Written tasks –
1. According to the cross-target setup text, which single file do all three targets share?
2. Recast the lines of the records as a numbered list, starting at the line with "Click the search" and continuing up to and including the line with "pyautogui.click(x=566, y=159)". Leave out any blank lines.

Document extract –
- - -
HomePage / ProfilePage come from the compiler-emitted Kotlin.

4. Web side (Vite)

The web side is the standard @pyreon/runtime-dom setup — no PMTC emit happens at build time; the .tsx IS the runtime source. Two parts:

Step 1 — Vite plugin

// vite.config.ts
import { defineConfig } from 'vite'
import pyreon from '@pyreon/vite-plugin'

export default defineConfig({
    plugins: [pyreon()],
})

Step 2 — Mount the same source

// web/src/entry-client.ts
import { mount } from '@pyreon/runtime-dom'
import { App } from '../../src/App'

mount(App, document.getElementById('app')!)

The src/App.tsx is the ONE file all three targets share. iOS + Android consume it via PMTC; web consumes it directly via the Vite plugin + @pyreon/runtime-dom.

5. Cross-target source-sharing strategies

Three patterns, in order of confidence:

The canonical pattern is the first. Read examples/native-todomvc-{ios,android,web}/README.md to see how each consumes the SAME examples/native-todomvc-ios/src/TodoApp.tsx.
- - -
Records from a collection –
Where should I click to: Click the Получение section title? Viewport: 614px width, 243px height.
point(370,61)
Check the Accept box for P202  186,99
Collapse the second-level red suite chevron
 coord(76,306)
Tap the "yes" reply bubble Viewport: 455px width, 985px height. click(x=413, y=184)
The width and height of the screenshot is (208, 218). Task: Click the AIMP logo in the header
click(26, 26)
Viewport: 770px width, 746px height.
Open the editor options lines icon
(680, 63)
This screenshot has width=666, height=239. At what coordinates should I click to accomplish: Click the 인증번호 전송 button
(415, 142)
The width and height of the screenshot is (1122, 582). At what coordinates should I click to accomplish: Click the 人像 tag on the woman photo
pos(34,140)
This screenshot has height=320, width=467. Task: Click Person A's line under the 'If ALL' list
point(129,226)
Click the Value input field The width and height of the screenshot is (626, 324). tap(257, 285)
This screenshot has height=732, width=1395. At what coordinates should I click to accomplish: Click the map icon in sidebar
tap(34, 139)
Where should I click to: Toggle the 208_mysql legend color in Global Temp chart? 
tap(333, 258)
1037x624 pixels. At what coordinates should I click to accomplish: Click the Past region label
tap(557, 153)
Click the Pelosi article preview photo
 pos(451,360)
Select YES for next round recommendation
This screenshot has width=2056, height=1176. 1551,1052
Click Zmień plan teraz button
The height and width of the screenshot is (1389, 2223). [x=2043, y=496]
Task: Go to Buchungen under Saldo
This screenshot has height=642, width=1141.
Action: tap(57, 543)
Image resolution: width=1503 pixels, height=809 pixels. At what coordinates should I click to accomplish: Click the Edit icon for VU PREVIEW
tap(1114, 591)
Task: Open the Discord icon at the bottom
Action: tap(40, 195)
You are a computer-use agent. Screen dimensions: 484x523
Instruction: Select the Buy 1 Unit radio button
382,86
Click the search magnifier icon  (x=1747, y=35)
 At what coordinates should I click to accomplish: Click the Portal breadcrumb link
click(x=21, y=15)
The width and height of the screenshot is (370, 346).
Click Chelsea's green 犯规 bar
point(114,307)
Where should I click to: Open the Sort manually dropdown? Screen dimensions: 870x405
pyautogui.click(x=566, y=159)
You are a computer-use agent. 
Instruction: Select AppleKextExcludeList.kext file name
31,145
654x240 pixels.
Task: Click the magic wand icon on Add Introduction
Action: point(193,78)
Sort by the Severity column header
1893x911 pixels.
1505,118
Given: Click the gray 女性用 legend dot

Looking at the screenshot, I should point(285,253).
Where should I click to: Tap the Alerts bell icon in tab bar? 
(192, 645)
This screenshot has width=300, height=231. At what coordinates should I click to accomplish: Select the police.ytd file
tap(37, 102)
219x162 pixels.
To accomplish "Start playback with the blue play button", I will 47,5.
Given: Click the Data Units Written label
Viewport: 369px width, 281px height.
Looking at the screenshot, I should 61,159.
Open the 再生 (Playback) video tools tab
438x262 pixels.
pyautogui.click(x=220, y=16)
- - -
Solutions per task –
1. The src/App.tsx file.

2.
1. Click the search magnifier icon  (x=1747, y=35)
2.  At what coordinates should I click to accomplish: Click the Portal breadcrumb link
3. click(x=21, y=15)
4. The width and height of the screenshot is (370, 346).
5. Click Chelsea's green 犯规 bar
6. point(114,307)
7. Where should I click to: Open the Sort manually dropdown? Screen dimensions: 870x405
8. pyautogui.click(x=566, y=159)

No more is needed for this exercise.